3

I have installed pyspark in a miniconda environment on Ubuntu through conda install pyspark. So far everything works fine: I can run jobs through spark-submit and I can inspect running jobs at localhost:4040. But I can't locate start-history-server.sh, which I need to look at jobs that have completed.

It is supposed to be in {spark}/sbin, where {spark} is the installation directory of spark. I'm not sure where that is supposed to be when spark is installed through conda, but I have searched through the entire miniconda directory and I can't seem to locate start-history-server.sh. For what it's worth, this is for both python 3.7 and 2.7 environments.
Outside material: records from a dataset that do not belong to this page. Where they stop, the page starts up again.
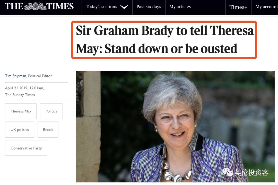The height and width of the screenshot is (185, 278).
Task: Open the Times+ link
Action: click(238, 7)
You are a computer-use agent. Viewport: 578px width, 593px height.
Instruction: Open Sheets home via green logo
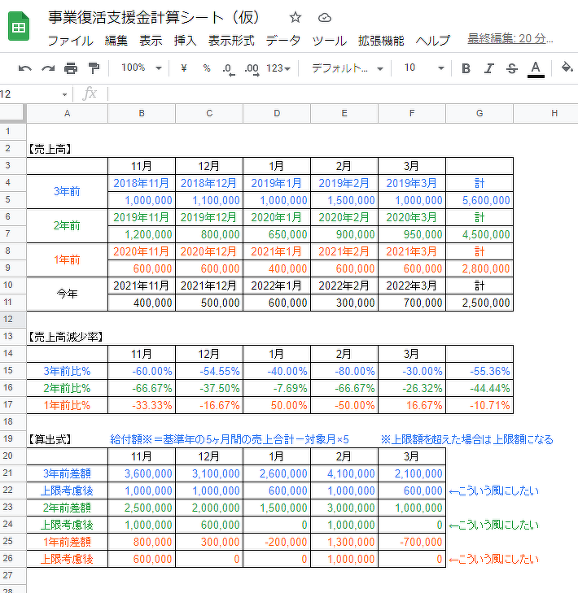tap(19, 27)
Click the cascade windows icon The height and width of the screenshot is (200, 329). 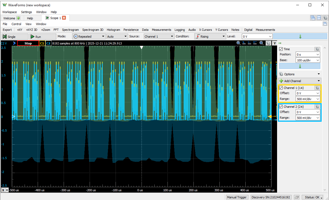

My question is: is start-history-server.sh included in a conda installation of pyspark? If yes, where? If no, what's the recommended alternative way of evaluating spark jobs after the fact?

oulenz
  • 1,199
  • 1
  • 15
  • 24
  • `pyspark` is a python API for Spark. It won't install all Spark tools. If you need all Spark tools you can install from https://medium.com/devilsadvocatediwakar/installing-apache-spark-on-ubuntu-8796bfdd0861 – pedvaljim Jan 29 '19 at 11:36
  • 1
    @pedvaljim That link doesn't provide instructions for installing just any spark tools, but simply for installing the scala version of spark. If it's true that the history server is absent from pyspark, then somehow that feels like an oversight rather than a conscious design decision. How else do people gain an understanding about whether their pyspark code is written well, given that spark is essentially a black box? – oulenz Jan 29 '19 at 12:50
  • Actually all you need to have preinstalled is Java. Scala will be installed by Spark https://spark.apache.org/releases/spark-release-2-4-0.html – pedvaljim Jan 29 '19 at 13:06
  • 1
    Sure, but pyspark already installs spark. In that sense it is not 'just a python api'. So having to have a complete second spark installation just to be able to use the history server sounds wrong. – oulenz Jan 29 '19 at 13:22

1 Answers1

3

EDIT: I've filed a pull request to add the history server scripts to pyspark. The pull request has been merged, so this should tentatively show up in Spark 3.0.


As @pedvaljim points out in a comment, this is not conda-specific, the directory sbin isn't included in pyspark at all.

The good news is that it's possible to just manually download this folder from github (i.e. not sure how to download just one directory, I just cloned all of spark) into your spark folder. If you're using mini- or anaconda, the spark folder is e.g. miniconda3/envs/{name_of_environment}/lib/python3.7/site-packages/pyspark.

oulenz
  • 1,199
  • 1
  • 15
  • 24